▶ Exercise goal
Reproduce exactly the line that contains "Image resolution: width=671" and every line after it through the end of the records below, leaving out all pictures.

▶ Data in this exercise

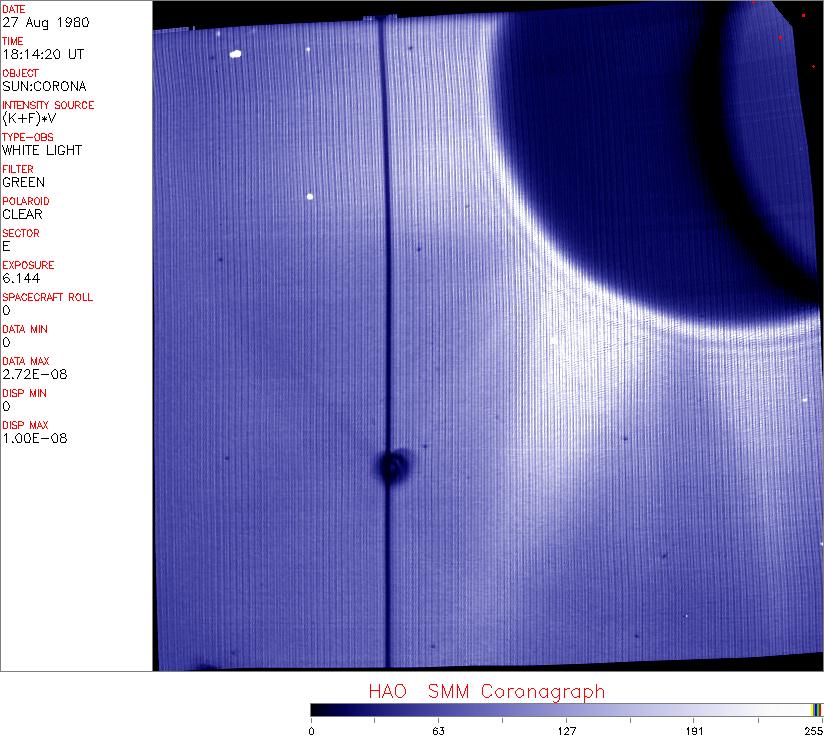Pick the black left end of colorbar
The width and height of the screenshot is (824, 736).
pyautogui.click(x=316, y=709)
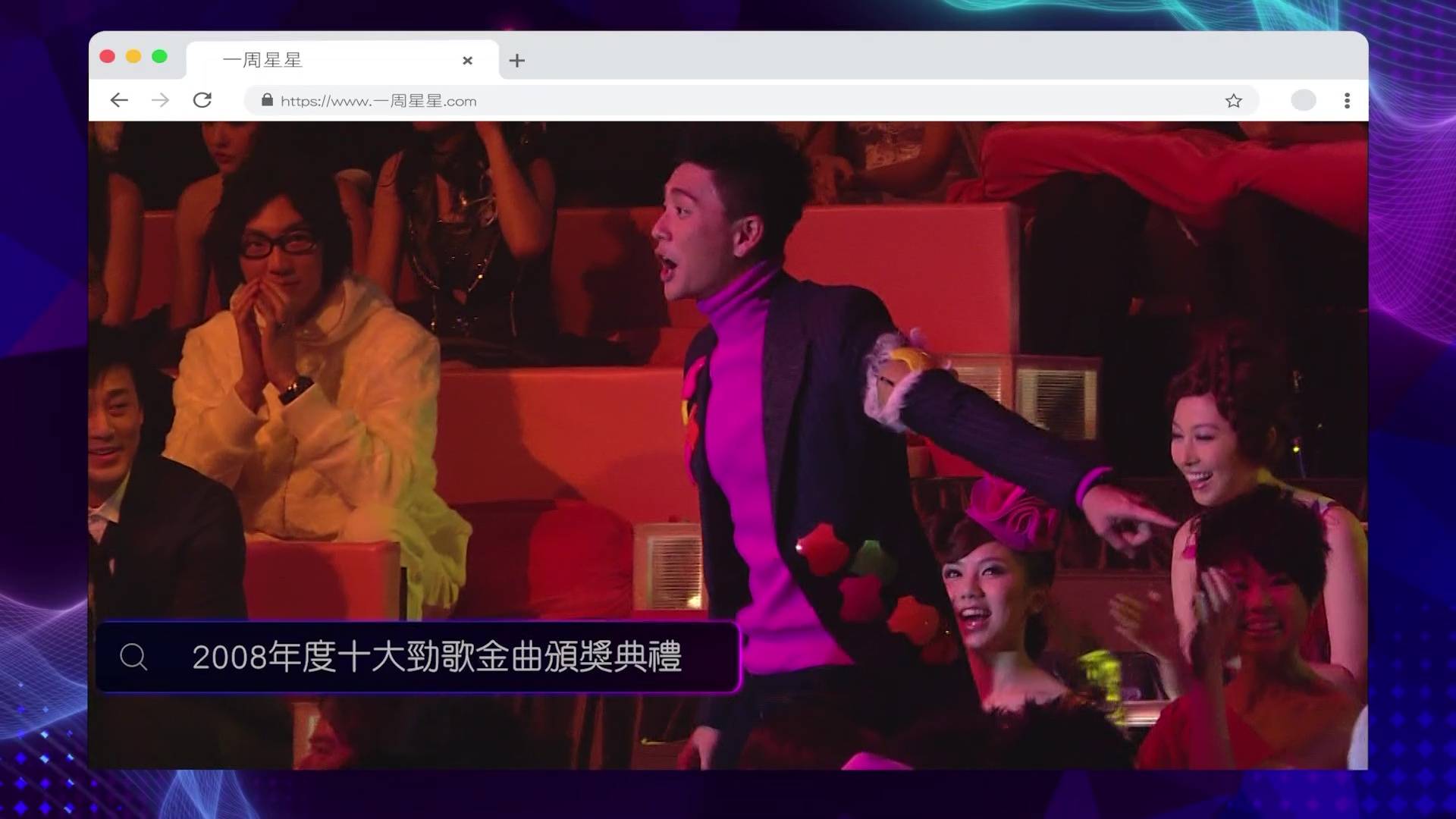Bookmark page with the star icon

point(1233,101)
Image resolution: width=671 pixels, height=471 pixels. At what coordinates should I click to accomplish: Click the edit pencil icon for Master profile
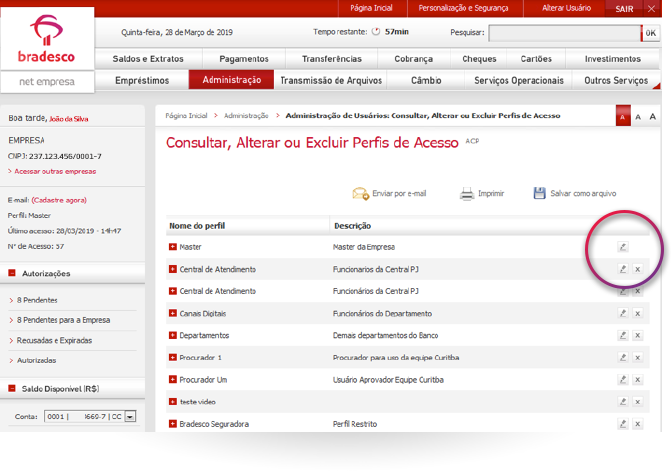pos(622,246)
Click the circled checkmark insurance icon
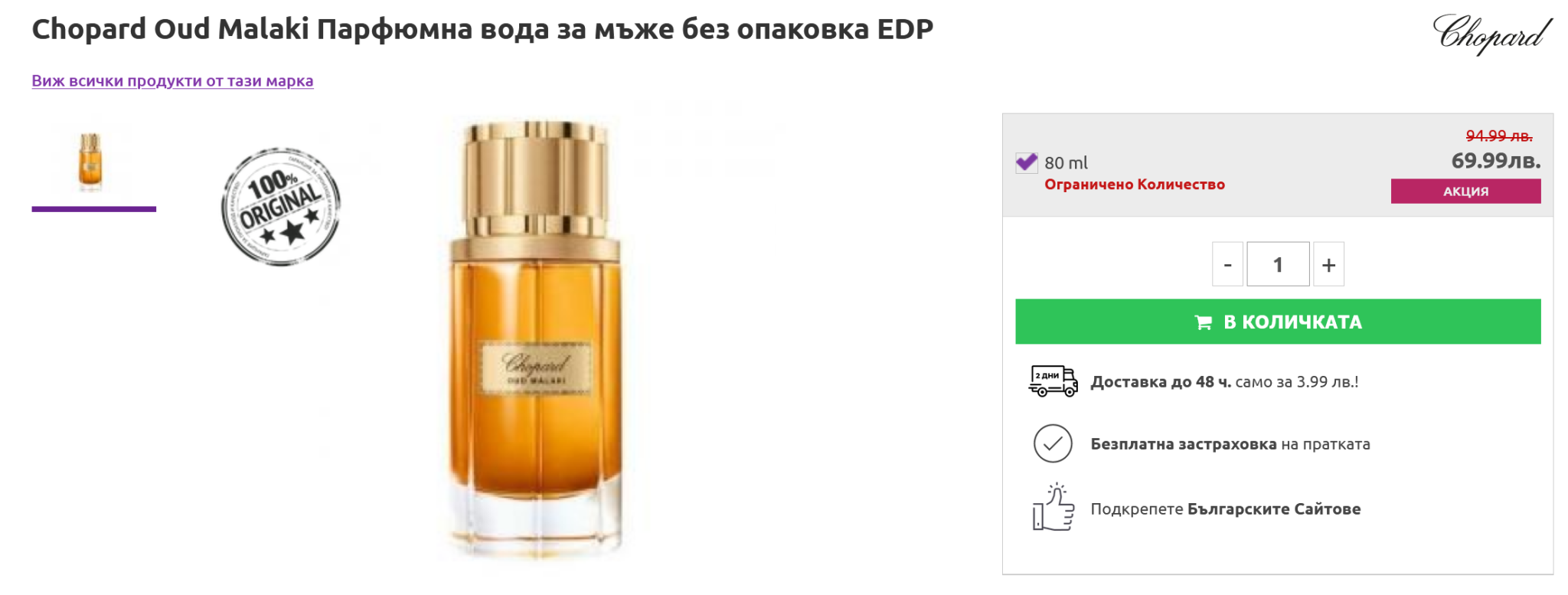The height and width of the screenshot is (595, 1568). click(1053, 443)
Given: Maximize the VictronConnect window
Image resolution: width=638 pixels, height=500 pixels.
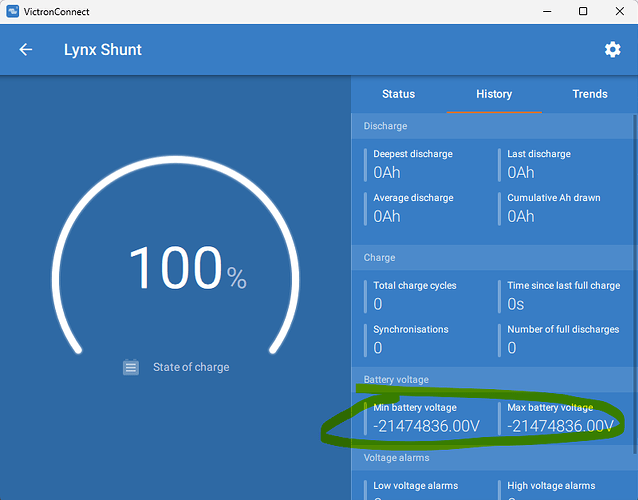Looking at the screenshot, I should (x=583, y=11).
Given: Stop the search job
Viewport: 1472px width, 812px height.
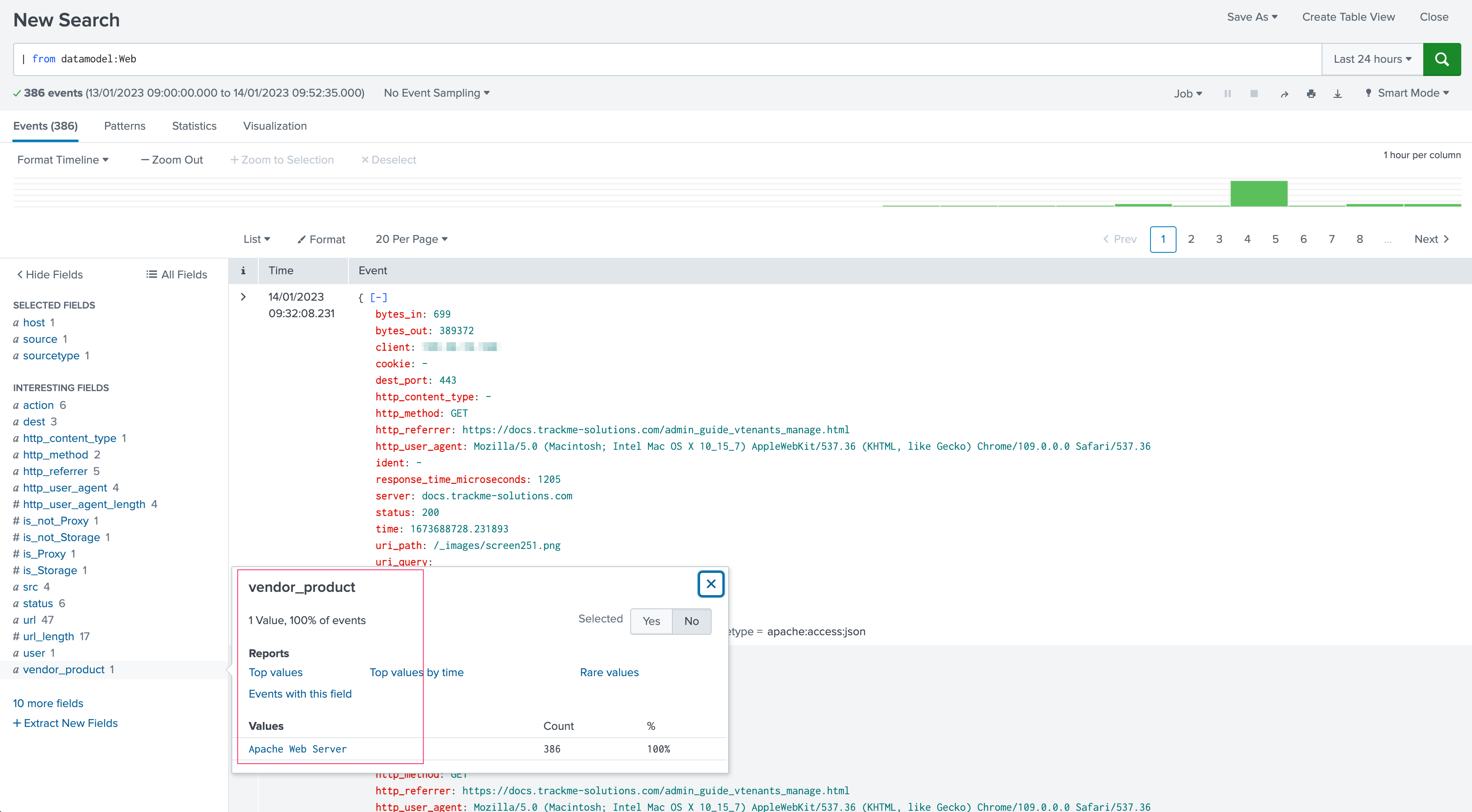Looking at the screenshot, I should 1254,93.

▶ Expected answer
Image resolution: width=671 pixels, height=471 pixels. At what coordinates should I click to accomplish: Click the edit pencil icon for Master profile
pos(622,246)
Click the circled checkmark insurance icon
The height and width of the screenshot is (595, 1568). click(1053, 443)
Given: Maximize the VictronConnect window
Image resolution: width=638 pixels, height=500 pixels.
Looking at the screenshot, I should (x=583, y=11).
Given: Stop the search job
Viewport: 1472px width, 812px height.
Looking at the screenshot, I should 1254,93.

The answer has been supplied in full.